O desafio da reformulação do sentido e
funcionamento das políticas públicas, na verdade, vai além da questão da
juventude. Muitas políticas se alimentam ainda de modelos do século XX. Por
ora, há poucas ações que dialogam com a contemporaneidade do século XXI, o que
significa apontar não só o que devemos fazer para termos um futuro melhor, como
no caso da mudança climática, mas entender de que modo vivem hoje as pessoas, o
que elas pensam e o que conseguem almejar como projetos diante de suas
experiências.
Um bom exemplo para além da juventude é
pensar em políticas no seu estrato populacional inverso: os idosos. Programas
que tocam no crescente envelhecimento da população concentram-se, no mais das
vezes, na garantia de uma renda de aposentadoria e em algumas ações de cuidados
assistenciais. Só que o aumento da expectativa de vida é acompanhado de novas
ambições e projetos dessas pessoas, em termos de lazer, cultura e até
participação no mundo do trabalho. Além disso, um olhar antenado com o século
XXI deveria conceber políticas públicas que nos preparassem, ao longo da vida,
para envelhecer com qualidade, e não apenas para atuar quando os males do tempo
mal digerido chegarem.
Em vários tipos de problemas públicos e/ou em
determinados grupos sociodemográficos acontece a mesma situação: predominam
políticas públicas lastreadas em conceitos do século passado. Construir
intervenções governamentais sobre o mundo infantil e depois sua passagem para a
juventude envolve entender como essas fases da vida têm se estruturado
atualmente. Tomando como base novamente a minissérie, o que ela destaca, sob a
perspectiva infantojuvenil, é o enfraquecimento dos vínculos pessoais, a
relevância desmedida da tecnologia e do mundo virtual, o desencontro cada vez
maior entre meninos e meninas, a falta de espaços que semeiem sonhos
individuais e coletivos que agreguem as pessoas, para não falar do sentimento
de que a desigualdade é naturalizada e pouco questionada.

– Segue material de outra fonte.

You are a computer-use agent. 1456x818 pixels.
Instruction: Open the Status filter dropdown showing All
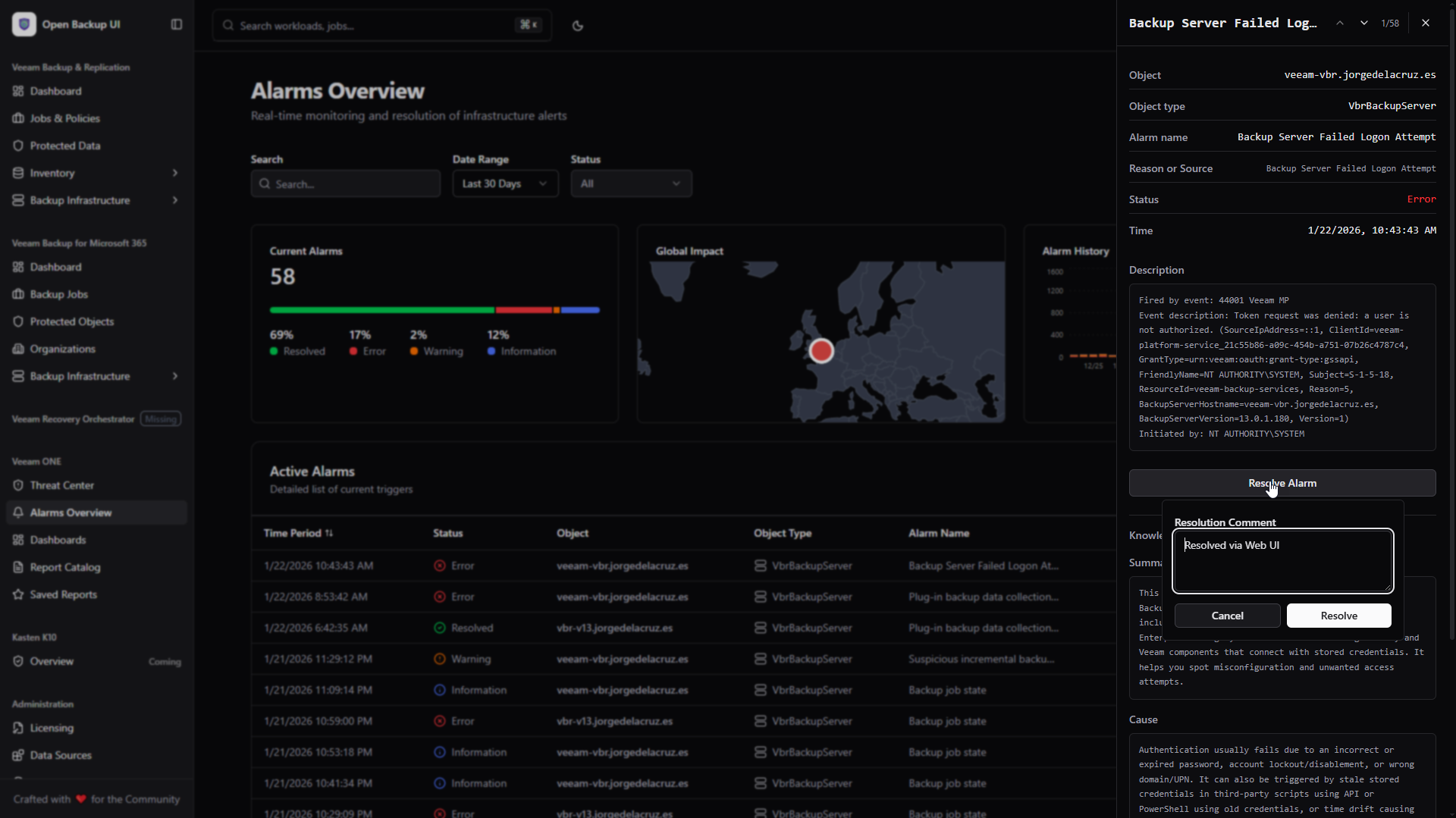(x=631, y=183)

Nem tudo será resolvido pelas políticas
públicas, mas as destinadas ao público infantojuvenil precisam, urgentemente,
dialogar com o século XXI, ao custo de termos um futuro pior do que o presente.
E elas têm um potencial enorme de influenciar comportamentos e visões de mundo.
Mais do que isso: tal como é possível ter famílias que construam vínculos de
amor e autoridade equilibrados, políticas públicas podem incentivar novos modos
de sociabilidade, além de disseminar conhecimentos e capacidades que libertem
os indivíduos em formação das amarras autoritárias de ideias feitas e de
lideranças sedutoras e opressoras. Os jovens precisam saber, por meio das
políticas públicas que os atingem, que não há uma única via da felicidade na
vida adulta, sendo que o cardápio das melhores escolhas reside na convivência
coletiva com os diferentes - é a alegria de ser gente que gosta de gente e quer
mais gente diferente ao seu lado.
Entre os possíveis caminhos de ação pública e
coletiva, quatro políticas públicas à juventude podem ser destacadas. A
primeira, obviamente, é a da educação. Hipnotizados que estamos pelo necessário
desenvolvimento de conhecimentos básicos dos estudantes, deixamos de ver a
integralidade deles. Penso aqui em seus sentimentos, principalmente o medo de
não serem reconhecidos ou respeitados, pois têm um enorme desejo de
compartilhar caminhos e sonhos com outros. O ensino também não tem olhado para
os talentos múltiplos dos jovens, forçando um modelo muito padronizado. O fato
é que o melhor processo de ensino é aquele que estabelece vínculos marcantes no
convívio diário na escola, tanto entre os pares, como entre professores e
alunos.
“Adolescência” revela como as escolas são
muitas vezes marcadas pelos preconceitos dos professores em relação aos alunos
e vice-versa. Para modificar esse cenário, é preciso transformar a formação e a
forma de atuação dos docentes, que junto com outros profissionais da educação
têm de pensar no processo formativo como algo além das aulas, avaliações e
notas. O exemplo de vida e o prazer em ensinar do professorado são essenciais
para evitarmos uma juventude solitária, violenta e, ao final, presa fácil dos
piores populistas.
A escola não tem capacidade de modificar
sozinha os horizontes dos jovens. Ela precisa estar alicerçada numa estrutura
mais intersetorial de garantia dos direitos da juventude e de acolhimento das
múltiplas dimensões dos problemas juvenis. Esse é um segundo campo de política
pública que precisa urgentemente ser atualizado. A educação tem de estar
entrelaçada, intrinsecamente, com o esporte, com a cultura, com o mundo
digital, pois este último não pode ser um refúgio contra as escolas que se
realiza nos quartos fechados e sombrios de nossas casas. Também é necessário
que a saúde e a assistência social façam parte do processo formativo de nossos
adolescentes, que dependem de um amparo científico para lidar com suas
frustrações e temores.
Não será possível mudar as condições de
desenvolvimento da juventude sem, de algum modo, propor melhorias no mundo
familiar. Mais uma vez voltando à minissérie, ela realça muito bem como uma
família amorosa, não violenta, de pessoas que ao final sempre vão achar que
fizeram menos do que poderiam aos filhos pode, mesmo assim, ter dificuldades
para estabelecer os laços fundamentais com aqueles que mais amam. Muitas coisas
são importantes aqui, porém fico apenas com mais uma - a terceira - política
pública: é preciso repensar a organização da jornada de trabalho. Pais precisam
ter mais tempo com suas crianças, e os governos e empresas deveriam estimular
isso, para termos uma sociedade melhor em todos os âmbitos.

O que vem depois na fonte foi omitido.